§ **Saved entries**

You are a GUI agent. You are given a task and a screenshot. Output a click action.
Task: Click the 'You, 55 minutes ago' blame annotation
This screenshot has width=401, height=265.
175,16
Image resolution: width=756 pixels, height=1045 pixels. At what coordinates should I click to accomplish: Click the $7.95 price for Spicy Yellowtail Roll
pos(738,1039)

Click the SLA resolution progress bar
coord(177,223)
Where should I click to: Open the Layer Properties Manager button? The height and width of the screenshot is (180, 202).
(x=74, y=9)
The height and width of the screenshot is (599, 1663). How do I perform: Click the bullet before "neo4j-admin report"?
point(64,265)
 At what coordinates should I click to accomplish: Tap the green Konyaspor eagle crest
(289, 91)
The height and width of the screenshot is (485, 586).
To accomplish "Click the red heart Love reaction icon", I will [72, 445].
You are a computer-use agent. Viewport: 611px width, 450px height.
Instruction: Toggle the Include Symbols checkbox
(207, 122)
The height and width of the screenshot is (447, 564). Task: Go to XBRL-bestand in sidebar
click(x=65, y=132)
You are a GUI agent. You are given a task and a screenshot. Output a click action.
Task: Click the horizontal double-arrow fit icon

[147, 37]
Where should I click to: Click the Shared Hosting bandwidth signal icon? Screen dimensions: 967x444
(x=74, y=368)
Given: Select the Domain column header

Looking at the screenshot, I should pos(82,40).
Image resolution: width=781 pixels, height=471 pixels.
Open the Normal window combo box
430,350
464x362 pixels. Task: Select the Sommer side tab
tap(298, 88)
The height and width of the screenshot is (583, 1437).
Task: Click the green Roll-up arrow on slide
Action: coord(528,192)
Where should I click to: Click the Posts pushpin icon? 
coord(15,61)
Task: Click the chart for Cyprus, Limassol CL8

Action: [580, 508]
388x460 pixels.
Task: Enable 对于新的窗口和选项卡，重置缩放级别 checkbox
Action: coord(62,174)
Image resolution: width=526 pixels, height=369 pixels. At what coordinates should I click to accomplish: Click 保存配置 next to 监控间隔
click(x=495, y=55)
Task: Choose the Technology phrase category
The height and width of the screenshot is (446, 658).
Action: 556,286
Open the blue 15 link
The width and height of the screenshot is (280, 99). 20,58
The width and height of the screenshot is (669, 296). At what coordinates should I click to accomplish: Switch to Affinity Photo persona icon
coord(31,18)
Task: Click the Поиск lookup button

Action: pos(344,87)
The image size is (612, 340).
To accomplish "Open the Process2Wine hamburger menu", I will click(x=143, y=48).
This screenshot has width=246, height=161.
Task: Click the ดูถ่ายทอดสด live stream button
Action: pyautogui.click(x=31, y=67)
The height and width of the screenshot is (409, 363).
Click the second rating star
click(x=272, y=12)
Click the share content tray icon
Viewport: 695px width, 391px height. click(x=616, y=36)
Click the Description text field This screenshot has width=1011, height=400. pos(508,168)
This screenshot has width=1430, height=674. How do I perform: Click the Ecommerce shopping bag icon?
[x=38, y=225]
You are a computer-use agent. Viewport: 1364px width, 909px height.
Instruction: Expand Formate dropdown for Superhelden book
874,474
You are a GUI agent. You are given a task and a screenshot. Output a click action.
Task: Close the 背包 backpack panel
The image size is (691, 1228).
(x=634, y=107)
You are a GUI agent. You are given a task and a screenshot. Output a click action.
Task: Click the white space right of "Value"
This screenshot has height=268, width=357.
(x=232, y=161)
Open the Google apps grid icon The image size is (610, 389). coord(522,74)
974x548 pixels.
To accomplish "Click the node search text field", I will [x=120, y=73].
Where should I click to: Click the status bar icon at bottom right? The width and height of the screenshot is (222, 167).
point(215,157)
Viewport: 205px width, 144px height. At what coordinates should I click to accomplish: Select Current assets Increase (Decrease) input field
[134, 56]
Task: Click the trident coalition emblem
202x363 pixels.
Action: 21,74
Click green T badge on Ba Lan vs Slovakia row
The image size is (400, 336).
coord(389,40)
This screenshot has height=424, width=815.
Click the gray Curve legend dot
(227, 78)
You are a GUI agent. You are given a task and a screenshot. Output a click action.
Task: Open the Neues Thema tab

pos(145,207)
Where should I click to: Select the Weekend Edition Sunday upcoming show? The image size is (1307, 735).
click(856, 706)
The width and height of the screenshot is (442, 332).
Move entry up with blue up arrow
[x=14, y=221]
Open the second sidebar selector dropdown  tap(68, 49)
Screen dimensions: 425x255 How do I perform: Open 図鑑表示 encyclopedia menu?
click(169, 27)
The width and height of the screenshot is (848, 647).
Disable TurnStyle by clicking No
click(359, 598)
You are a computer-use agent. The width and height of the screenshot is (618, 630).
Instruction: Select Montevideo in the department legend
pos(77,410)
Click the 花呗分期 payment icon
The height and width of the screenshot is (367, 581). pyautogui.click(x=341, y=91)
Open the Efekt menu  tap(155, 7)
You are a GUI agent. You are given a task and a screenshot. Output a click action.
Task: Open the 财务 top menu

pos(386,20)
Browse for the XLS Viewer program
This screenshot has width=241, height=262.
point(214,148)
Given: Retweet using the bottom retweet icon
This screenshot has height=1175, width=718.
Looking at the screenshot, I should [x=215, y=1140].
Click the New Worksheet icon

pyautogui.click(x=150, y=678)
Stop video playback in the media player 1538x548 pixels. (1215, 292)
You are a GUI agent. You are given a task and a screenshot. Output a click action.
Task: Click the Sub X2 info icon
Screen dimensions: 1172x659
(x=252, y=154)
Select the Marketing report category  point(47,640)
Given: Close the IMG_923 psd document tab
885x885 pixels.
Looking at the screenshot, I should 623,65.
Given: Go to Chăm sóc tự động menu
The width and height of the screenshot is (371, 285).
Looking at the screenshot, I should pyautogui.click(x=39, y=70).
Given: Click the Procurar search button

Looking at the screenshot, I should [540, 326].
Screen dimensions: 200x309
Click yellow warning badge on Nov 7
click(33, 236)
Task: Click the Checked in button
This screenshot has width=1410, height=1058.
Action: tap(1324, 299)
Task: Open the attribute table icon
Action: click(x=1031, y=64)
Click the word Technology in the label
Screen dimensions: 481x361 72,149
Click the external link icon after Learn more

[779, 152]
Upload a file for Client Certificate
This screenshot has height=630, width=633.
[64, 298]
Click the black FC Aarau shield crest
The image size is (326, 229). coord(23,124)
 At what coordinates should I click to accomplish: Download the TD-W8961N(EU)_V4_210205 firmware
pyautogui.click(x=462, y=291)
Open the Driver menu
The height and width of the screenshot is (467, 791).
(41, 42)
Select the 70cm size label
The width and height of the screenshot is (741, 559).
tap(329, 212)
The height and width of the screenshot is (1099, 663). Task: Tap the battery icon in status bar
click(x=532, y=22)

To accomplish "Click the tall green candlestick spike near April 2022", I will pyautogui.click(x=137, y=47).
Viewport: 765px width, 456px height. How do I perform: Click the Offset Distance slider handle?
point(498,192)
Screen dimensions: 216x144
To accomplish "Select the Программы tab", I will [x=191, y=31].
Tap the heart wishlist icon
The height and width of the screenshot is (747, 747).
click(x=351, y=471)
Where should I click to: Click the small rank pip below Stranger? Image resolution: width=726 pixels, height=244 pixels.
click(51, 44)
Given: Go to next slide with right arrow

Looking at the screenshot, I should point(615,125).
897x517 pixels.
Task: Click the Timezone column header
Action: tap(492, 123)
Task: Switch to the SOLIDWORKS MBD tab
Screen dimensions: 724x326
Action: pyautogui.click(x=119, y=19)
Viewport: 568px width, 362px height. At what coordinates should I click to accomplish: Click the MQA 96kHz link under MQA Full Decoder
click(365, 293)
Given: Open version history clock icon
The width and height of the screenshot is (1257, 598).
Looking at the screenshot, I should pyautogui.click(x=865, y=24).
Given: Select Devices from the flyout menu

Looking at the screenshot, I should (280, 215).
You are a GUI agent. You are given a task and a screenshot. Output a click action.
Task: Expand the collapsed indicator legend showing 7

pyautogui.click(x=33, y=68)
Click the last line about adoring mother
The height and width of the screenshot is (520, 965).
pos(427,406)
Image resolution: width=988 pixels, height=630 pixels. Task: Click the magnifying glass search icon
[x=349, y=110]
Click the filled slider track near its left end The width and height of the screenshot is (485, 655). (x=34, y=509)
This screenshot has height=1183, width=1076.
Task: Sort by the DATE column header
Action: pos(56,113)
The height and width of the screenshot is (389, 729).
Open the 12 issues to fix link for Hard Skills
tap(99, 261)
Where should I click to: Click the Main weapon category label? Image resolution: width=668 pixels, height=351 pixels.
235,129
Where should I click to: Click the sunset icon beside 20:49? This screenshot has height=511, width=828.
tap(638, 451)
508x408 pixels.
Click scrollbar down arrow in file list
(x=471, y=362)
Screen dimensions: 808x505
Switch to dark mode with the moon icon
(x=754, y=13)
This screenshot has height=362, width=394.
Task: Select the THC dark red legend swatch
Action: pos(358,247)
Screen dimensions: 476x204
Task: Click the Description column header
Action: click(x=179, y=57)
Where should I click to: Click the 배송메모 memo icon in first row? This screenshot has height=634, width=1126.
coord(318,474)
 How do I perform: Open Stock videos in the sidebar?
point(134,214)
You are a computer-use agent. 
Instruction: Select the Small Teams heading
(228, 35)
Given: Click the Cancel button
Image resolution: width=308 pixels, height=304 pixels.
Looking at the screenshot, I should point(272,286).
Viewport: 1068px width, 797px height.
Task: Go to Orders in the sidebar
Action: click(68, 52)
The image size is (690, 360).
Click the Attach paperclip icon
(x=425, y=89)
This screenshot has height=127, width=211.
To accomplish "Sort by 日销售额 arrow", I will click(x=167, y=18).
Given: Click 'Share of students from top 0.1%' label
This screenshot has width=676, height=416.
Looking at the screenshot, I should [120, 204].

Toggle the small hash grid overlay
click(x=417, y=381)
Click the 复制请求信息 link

§ **Aim of the exercise**
Above are the entries. Copy exactly the part that opens with the line containing "Task: Switch to the SOLIDWORKS MBD tab" and closes with the line containing "Given: Open version history clock icon", and no more.

§ **Exercise result**
Task: Switch to the SOLIDWORKS MBD tab
Screen dimensions: 724x326
Action: pyautogui.click(x=119, y=19)
Viewport: 568px width, 362px height. At what coordinates should I click to accomplish: Click the MQA 96kHz link under MQA Full Decoder
click(365, 293)
Given: Open version history clock icon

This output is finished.